Subset a list of lists acording to names

Question

I'm struggling with a list of lists with structure (original data):

What I need from them is a list of lists with the structure (transformed data):

i.e. For each different row(name) in my sublists I need a new sublist. This sublist will have the name of this row, and the row(names) will be the names of the original sublists, and the data will be composed by columns a and e from the original sublist.

I really know I should post some code, I will try this one

original<-list(`a1` = structure(c("", "Culturas", "", "Algodão", "Soja", "Soja", "Modalidade de Emprego", "", "(Aplicação)", "Pós-emergência", "Dessecante", "Pós-emergência", "", "LMR (mg/kg)", "", "0,04", "4,0", "4,0", "Intervalo de", "", "Segurança", "(2)", "07 dias", "(1)"), .Dim = c(6L, 4L)),`a2` = structure(c("Culturas", "Cebola", "Feijão", "Soja", "Trigo", "Modalidade de Emprego (Aplicação)", "Pós-emergência", "Pós-emergência", "Pós-emergência", "Pós-emergência", "LMR (mg/kg)", "0,02", "0,02", "0,02", "0,02", "Intervalo de Segurança", "60 dias", "60 dias", "60 dias", "70 dias"), .Dim = 5:4))

## Requirements
Continue the post about subsetting a list of lists by row names, starting right after the R code that defines original.

## Supplied data
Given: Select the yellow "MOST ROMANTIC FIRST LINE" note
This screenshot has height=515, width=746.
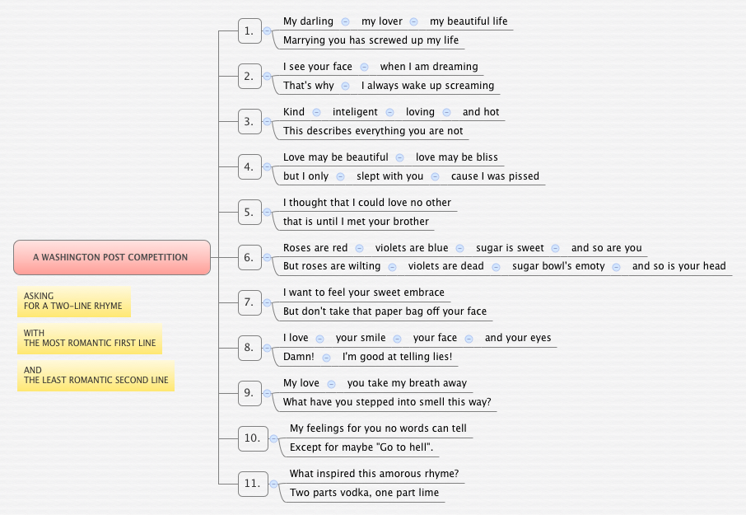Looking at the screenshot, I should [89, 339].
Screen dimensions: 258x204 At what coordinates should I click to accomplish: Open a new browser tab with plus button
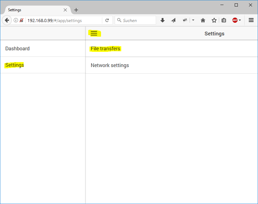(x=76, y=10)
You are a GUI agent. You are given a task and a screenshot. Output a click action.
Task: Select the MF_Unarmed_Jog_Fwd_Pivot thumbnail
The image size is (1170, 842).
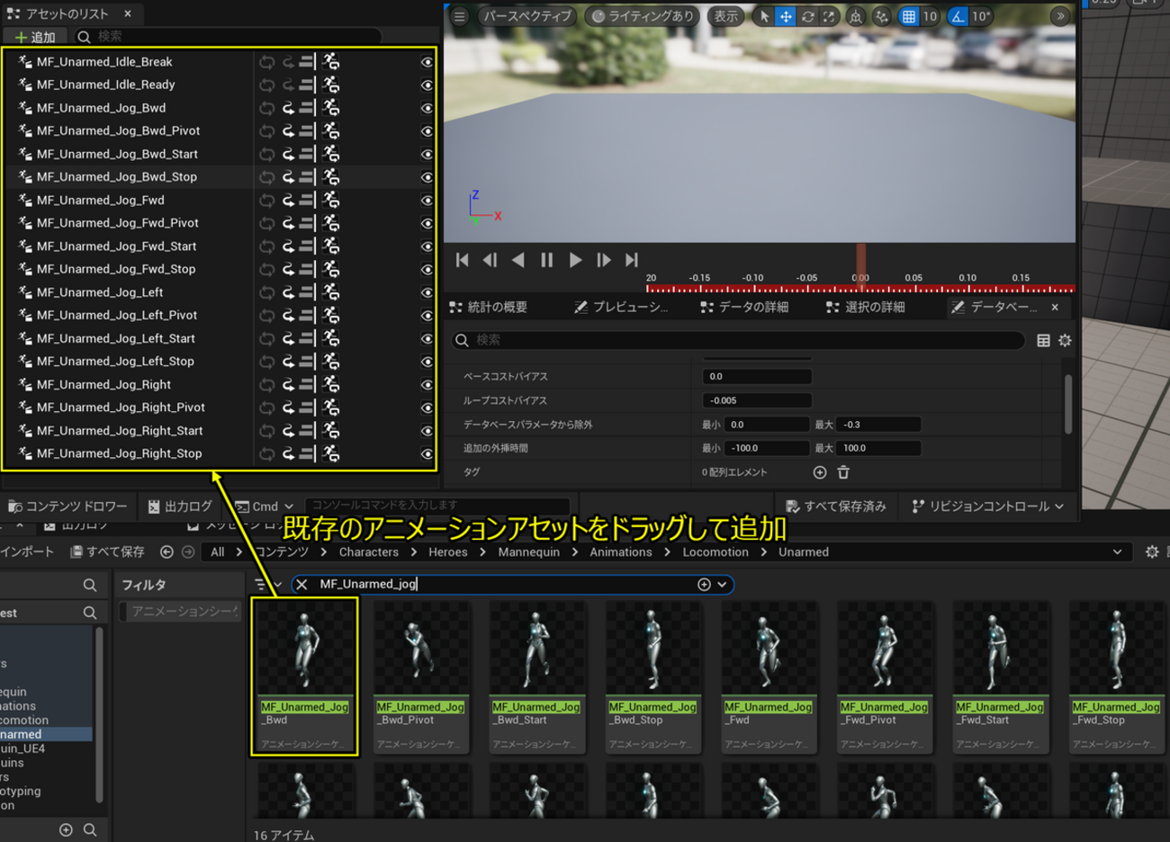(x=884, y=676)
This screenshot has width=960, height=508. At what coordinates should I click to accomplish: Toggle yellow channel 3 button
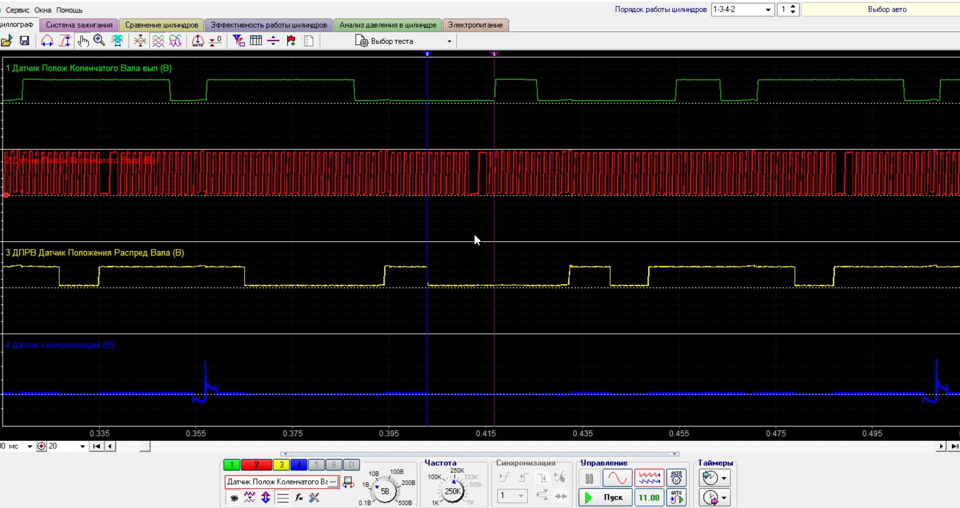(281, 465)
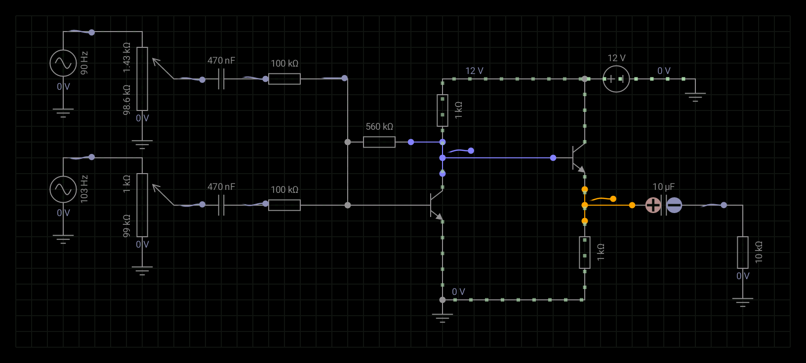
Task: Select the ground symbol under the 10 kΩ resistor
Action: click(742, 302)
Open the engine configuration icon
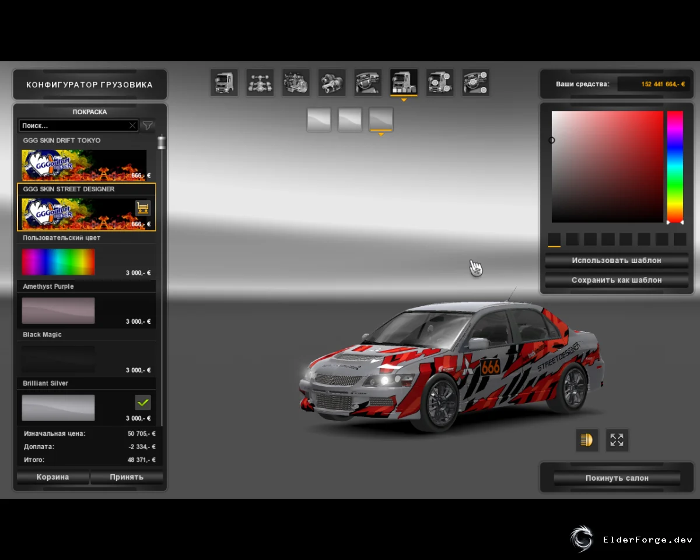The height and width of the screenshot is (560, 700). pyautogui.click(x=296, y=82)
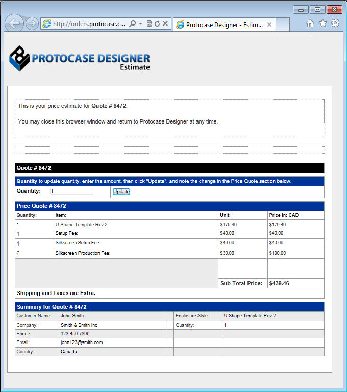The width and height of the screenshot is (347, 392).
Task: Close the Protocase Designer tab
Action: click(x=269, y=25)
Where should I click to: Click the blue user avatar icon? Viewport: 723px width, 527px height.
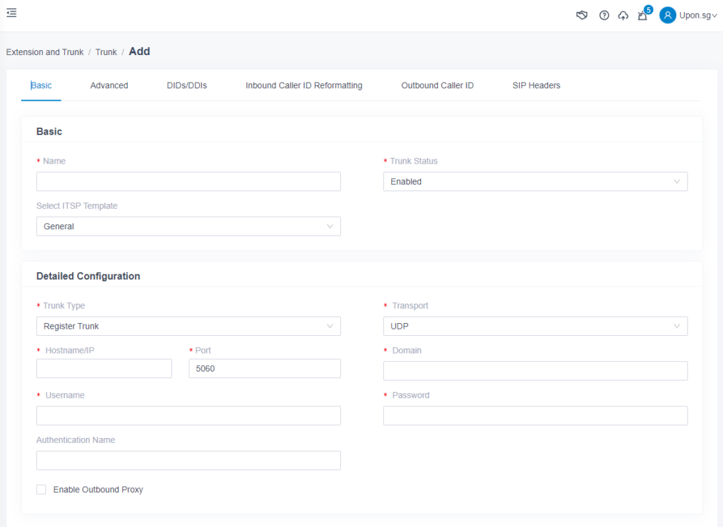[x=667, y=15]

## The answer
original

$a1
     [,1]       [,2]                    [,3]          [,4]          
[1,] ""         "Modalidade de Emprego" ""            "Intervalo de"
[2,] "Culturas" ""                      "LMR (mg/kg)" ""            
[3,] ""         "(Aplicação)"           ""            "Segurança"   
[4,] "Algodão"  "Pós-emergência"        "0,04"        "(2)"         
[5,] "Soja"     "Dessecante"            "4,0"         "07 dias"     
[6,] "Soja"     "Pós-emergência"        "4,0"         "(1)"         

$a2
     [,1]       [,2]                                [,3]          [,4]                    
[1,] "Culturas" "Modalidade de Emprego (Aplicação)" "LMR (mg/kg)" "Intervalo de Segurança"
[2,] "Cebola"   "Pós-emergência"                    "0,02"        "60 dias"               
[3,] "Feijão"   "Pós-emergência"                    "0,02"        "60 dias"               
[4,] "Soja"     "Pós-emergência"                    "0,02"        "60 dias"               
[5,] "Trigo"    "Pós-emergência"                    "0,02"        "70 dias"

and the result

result<-list(`soja` = structure(c("a1", "a1","a2", "4,0", "4,0", "0,02"), .Dim = 3:2, .Dimnames = list( NULL, c("ATIVO", "LMR (mg/kg)"))))

result

$soja
     ATIVO LMR (mg/kg)
[1,] "a1"  "4,0"      
[2,] "a1"  "4,0"      
[3,] "a2"  "0,02"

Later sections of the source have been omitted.